Data: 27/01/2016 09:00:00 - Autore: Valeria Zeppilli
di Valeria Zeppilli - Consegnare un atto a mani del portiere è operazione idonea di per sé ad assicurare che l'atto è pervenuto nella sfera del destinatario.

Del resto, se è accertato l'effettivo domicilio di quest'ultimo, la consegna deve considerarsi avvenuta a persona abilitata alla ricezione.

Di conseguenza, inviare una successiva raccomandata non è altro che un'ulteriore garanzia rispetto a omissioni da parte del portiere e non è necessaria la prova dell'effettiva consegna della stessa al destinatario.

Così, la Corte di cassazione, con la sentenza numero 1268 del 25 gennaio 2016 (qui sotto allegata), ha rigettato il ricorso con il quale un imprenditore contestava la nullità di una notifica nei suoi confronti avvenuta a mezzo del servizio postale, assumendo che la consegna a mani del portiere era stata seguita dall'invio al destinatario non di una raccomandata con ricevuta di ritorno ma di una semplice raccomandata.

Per i giudici, insomma, la notifica deve ritenersi perfezionata con l'invio della raccomandata, senza che rilevi il successivo esito della stessa.

Anche se, come nel caso di specie, nelle more dell'invio della raccomandata è intervenuto un trasferimento del domicilio del destinatario. L'onere di documentare il tramutamento tramite un certificato storico di residenza, infatti, sarebbe stato di quest'ultimo.

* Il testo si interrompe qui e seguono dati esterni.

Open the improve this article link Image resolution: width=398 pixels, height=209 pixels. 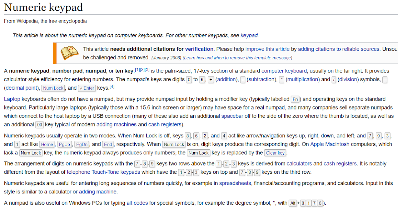(267, 49)
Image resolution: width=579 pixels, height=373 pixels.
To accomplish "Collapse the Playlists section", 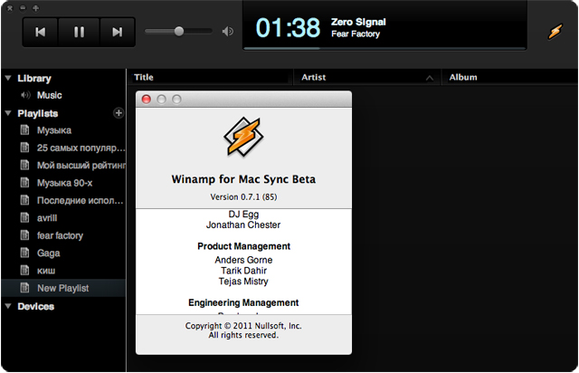I will [8, 114].
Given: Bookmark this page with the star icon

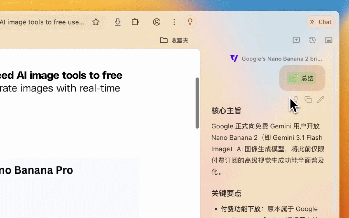Looking at the screenshot, I should pyautogui.click(x=96, y=22).
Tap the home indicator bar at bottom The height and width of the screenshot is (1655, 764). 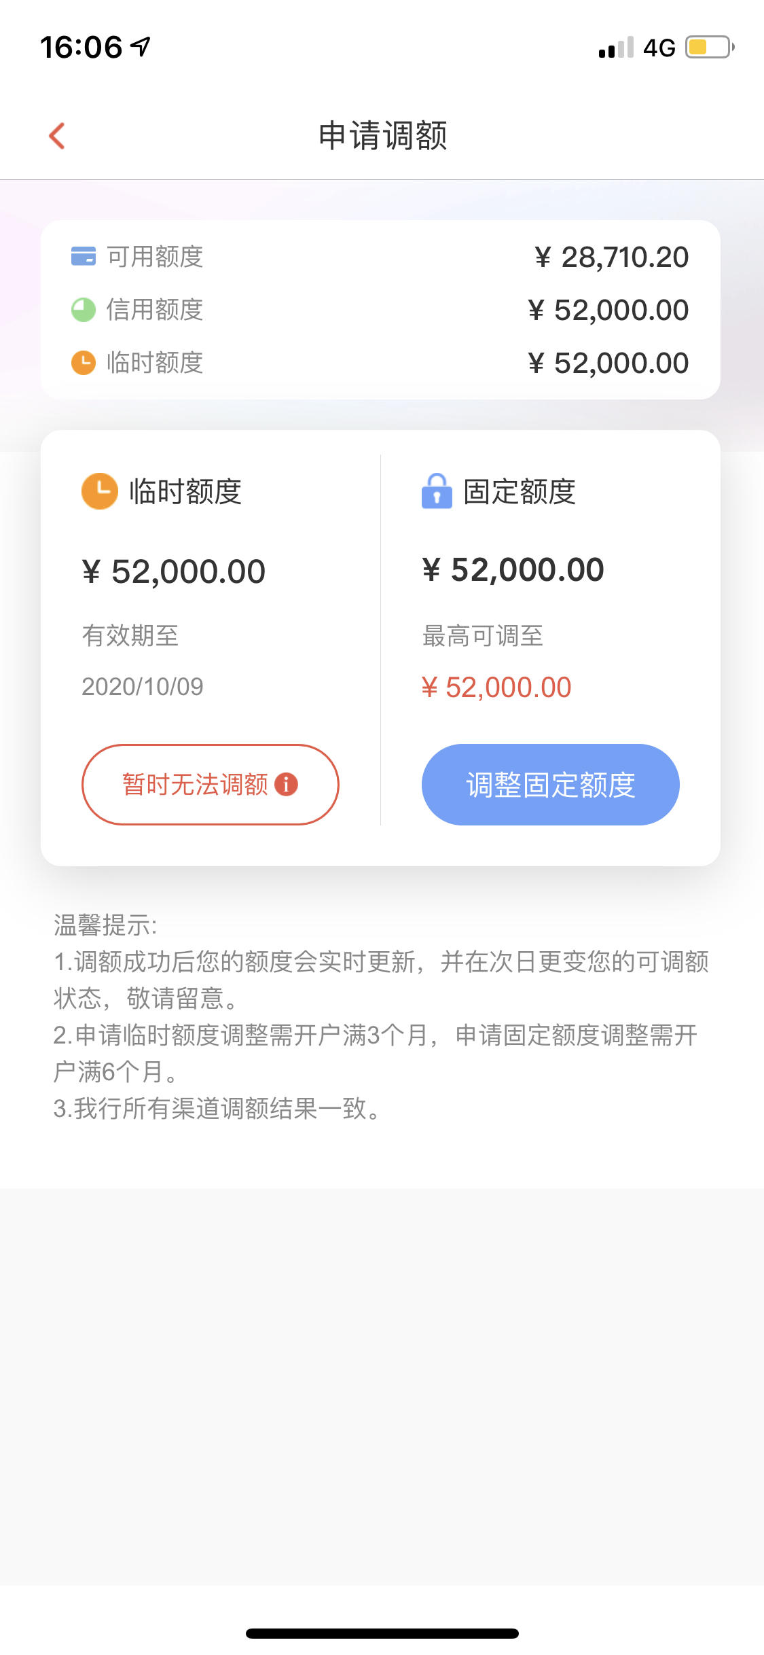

Dato che, invece, esso non è stato adempiuto, a nulla può rilevare l'indicazione fornita dal portiere circa il trasferimento, priva di riscontro obiettivo.

Nulla da fare dunque per l'imprenditore: la sentenza con la quale la Corte di appello di Roma ha rigettato il suo reclamo avverso la sentenza di fallimento va confermata.